4 RAG components: 1. Embedding model — converts queries and docs into dense vectors 2. Vector Database — stores vectors and supports ANN search 3. Retriever logic — query -> embed -> top-k match -> inject context 4. Freshness strategy — TTL, streaming updates, or live API fallback

Alternative: Vectorless RAG eliminates embeddings entirely — uses LLM reasoning over hierarchical document structure instead.

Retrieval Methods

Method Principle Best When
Dense retrieval Neural embeddings (semantics) Conceptual similarity
Sparse retrieval BM25 / TF-IDF (keywords) Exact term matching
Hybrid search Dense + Sparse (RRF fusion) Best overall recall
Re-ranking LLM/cross-encoder on top-100 High precision required

RRF formula: score(d) = Σ 1 / (k + rank_i(d)), where k=60

Chunking Strategies

Strategy Size Overlap When
Fixed-size window 512 tokens 50–100 Homogeneous text
Semantic segmentation Varies Structured documents
Sentence-based 1–5 sentences 1 sentence FAQ, Q&A
Sliding window 256–1024 25% Long connected text

Rule: chunk_size <= (context_window - system_prompt_tokens - response_budget) / top_k.

Vector Databases

DB Type Key Features Scale Pricing
Pinecone Managed SaaS Auto-scaling, hybrid search, HA Billions of vectors From $0 (Starter)
Weaviate OSS / Cloud GraphQL, knowledge graph, multi-modal Horizontal scaling Cloud ~$75/mo; OSS free
Qdrant OSS / Cloud Rust engine, metadata filtering, ACID Distributed Cloud ~$30/mo; OSS free
Milvus OSS / Cloud GPU support, cloud-native, many index types Billions of vectors Zilliz ~$0.10/hr; OSS free
Chroma OSS Library Python-native, developer-friendly Moderate scale Free
FAISS OSS Library Fastest ANN, GPU/C++, manual sharding Single machine Free

Quick choice guide: Pinecone/Qdrant for production, Weaviate for GraphQL-heavy stacks, Milvus for ultra-scale, Chroma/FAISS for development.
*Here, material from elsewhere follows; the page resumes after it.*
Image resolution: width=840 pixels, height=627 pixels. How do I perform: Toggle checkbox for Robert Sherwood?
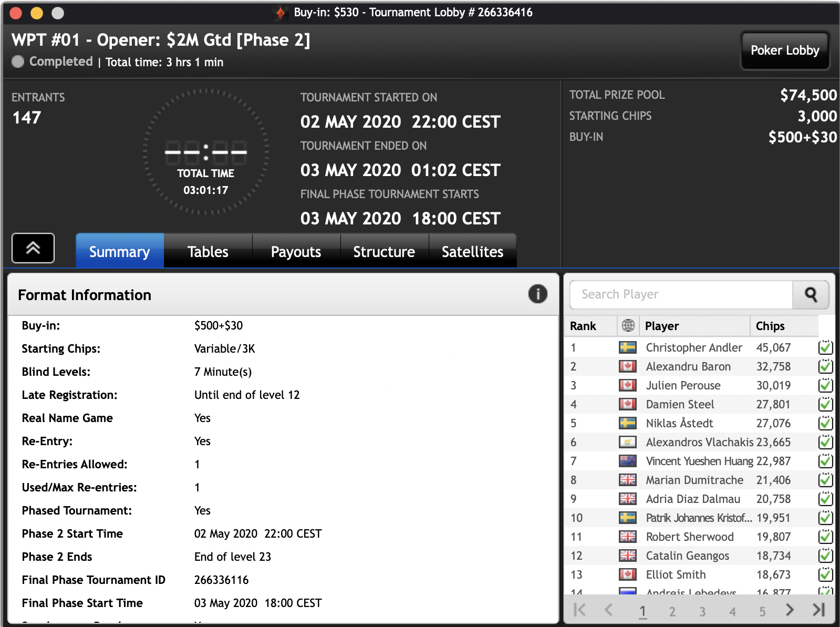825,537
Index types: HNSW (production default, high speed/accuracy), IVF (large datasets, lower RAM), PQ (compression), Flat (dev/exact).

Key embedding models: text-embedding-3-large (OpenAI, 3072d, high quality) · text-embedding-3-small (OpenAI, 1536d, fast) · e5-large-v2 (HuggingFace, 1024d) · all-MiniLM-L6-v2 (HuggingFace, 384d, lightweight).


RAG in Chatbots — Intent Handling & Tag-Based Flow

Wrapping LLM output in structured tags lets the app layer detect intent, track conversation state, and route to the right retriever deterministically, without a separate classifier model.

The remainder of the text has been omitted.